======== DATA SHOWN ========

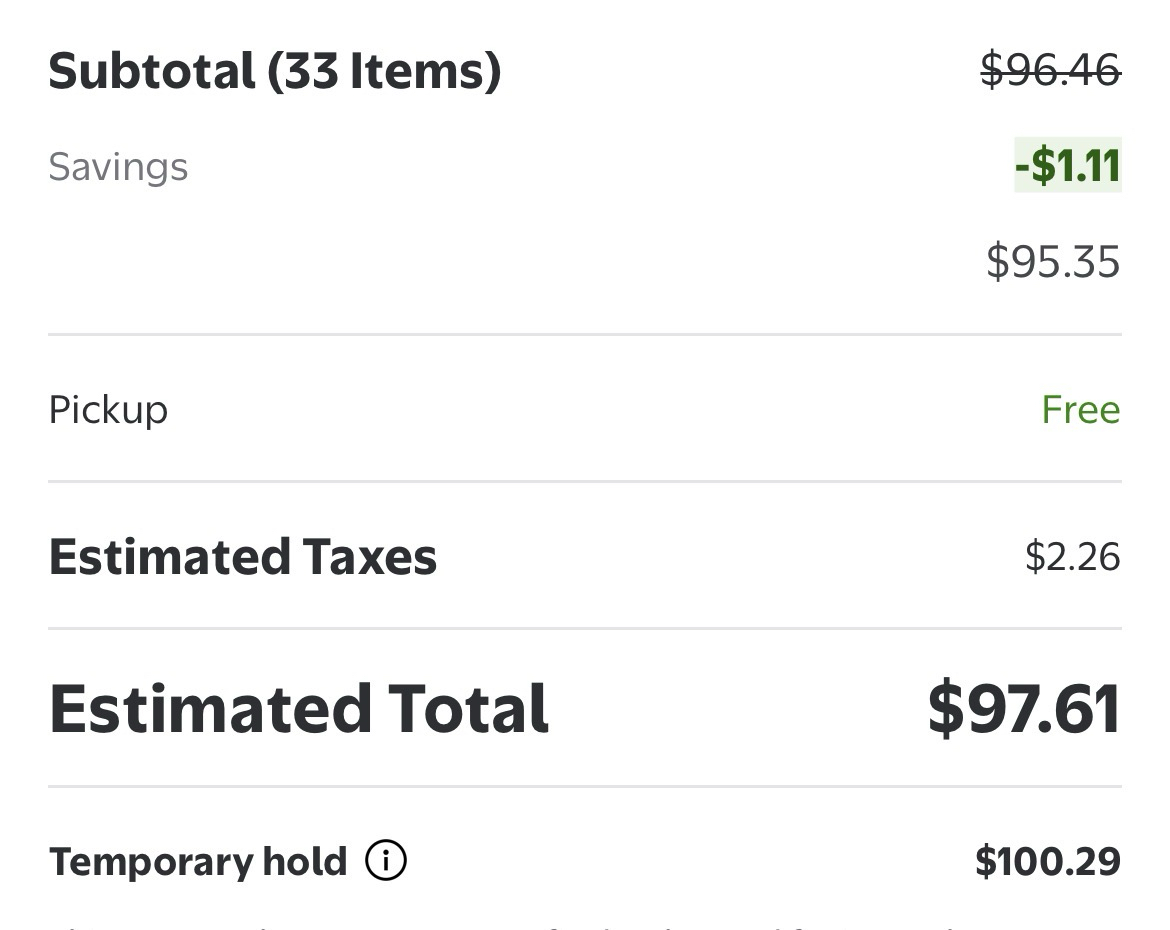Tap the $2.26 tax amount
This screenshot has height=930, width=1170.
click(1072, 557)
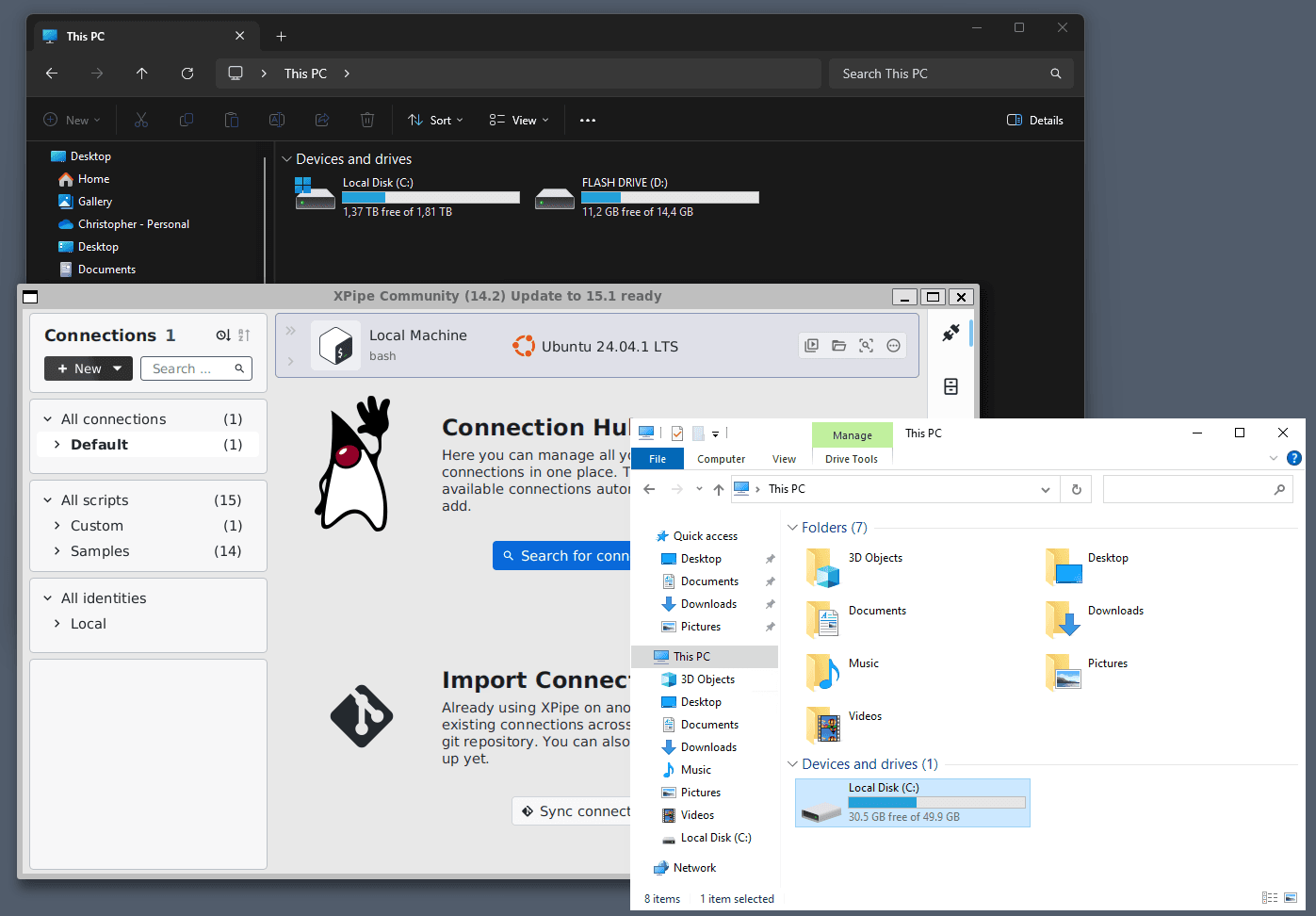Collapse the Folders (7) group
The height and width of the screenshot is (916, 1316).
click(792, 528)
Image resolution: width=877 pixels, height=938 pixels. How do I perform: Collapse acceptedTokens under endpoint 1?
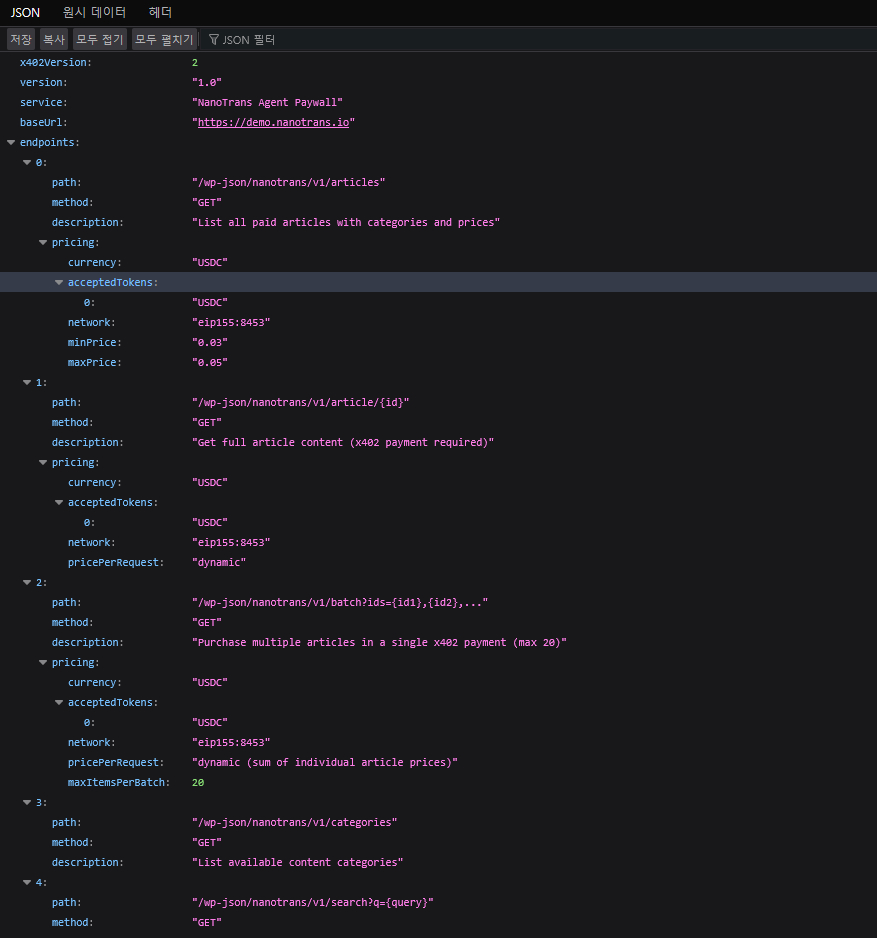point(59,502)
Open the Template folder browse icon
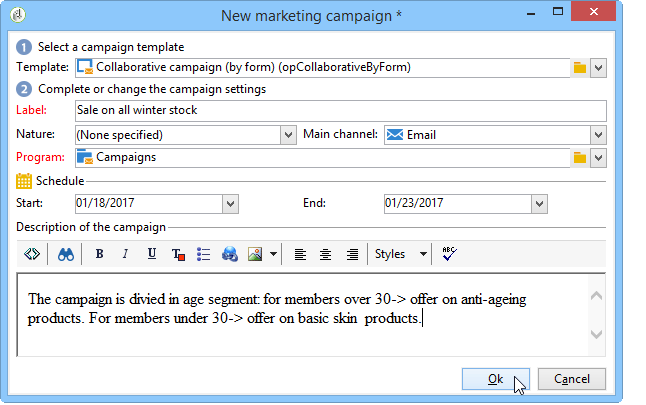Image resolution: width=646 pixels, height=405 pixels. [579, 67]
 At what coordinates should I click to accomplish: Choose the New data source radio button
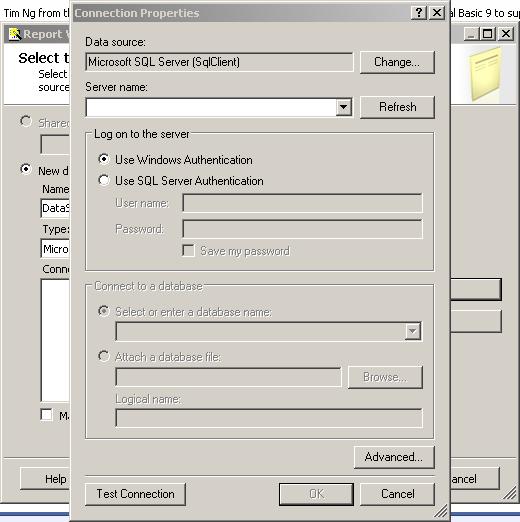pos(25,169)
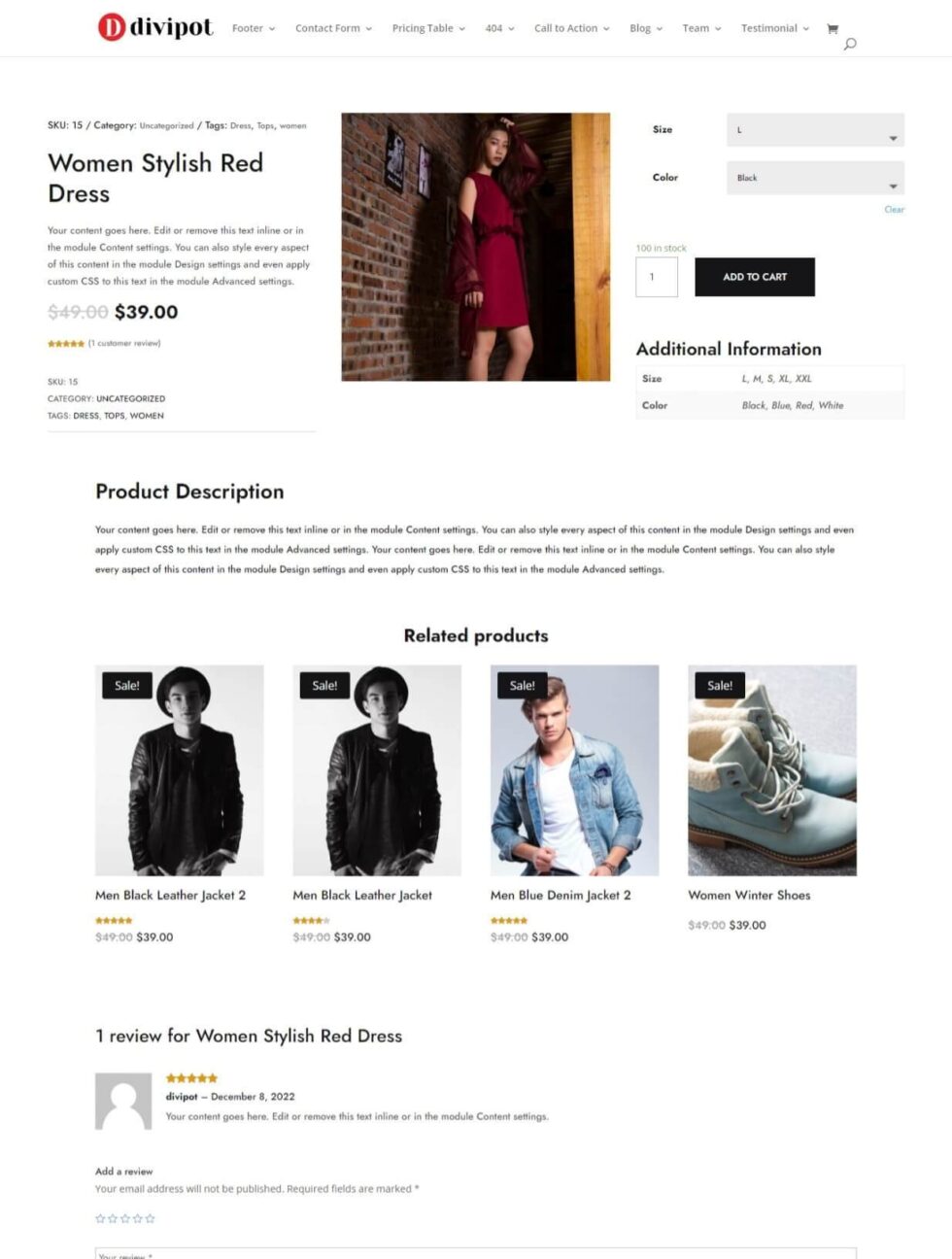This screenshot has height=1259, width=952.
Task: Click the divipot logo
Action: click(154, 27)
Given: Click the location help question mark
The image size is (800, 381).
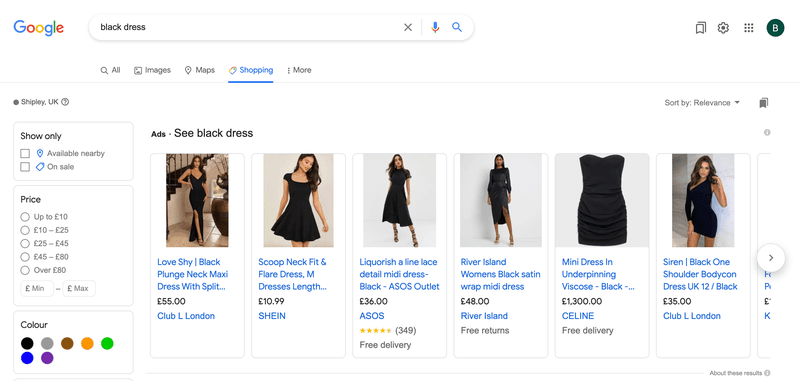Looking at the screenshot, I should coord(65,102).
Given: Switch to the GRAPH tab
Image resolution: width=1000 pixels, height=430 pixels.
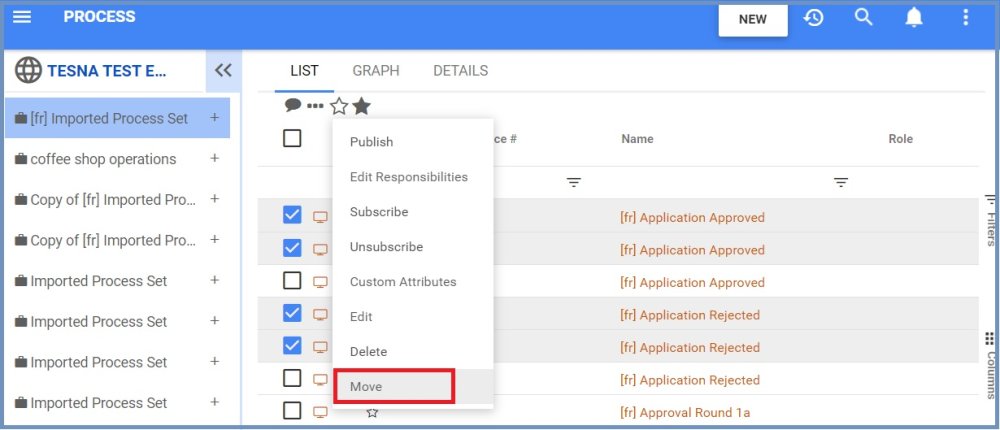Looking at the screenshot, I should pyautogui.click(x=375, y=71).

========

■ WHAT YOU WILL DO: How many lines in the records contain the string "Given"? Give the number by itself.

■ EXPECTED OUTPUT: 2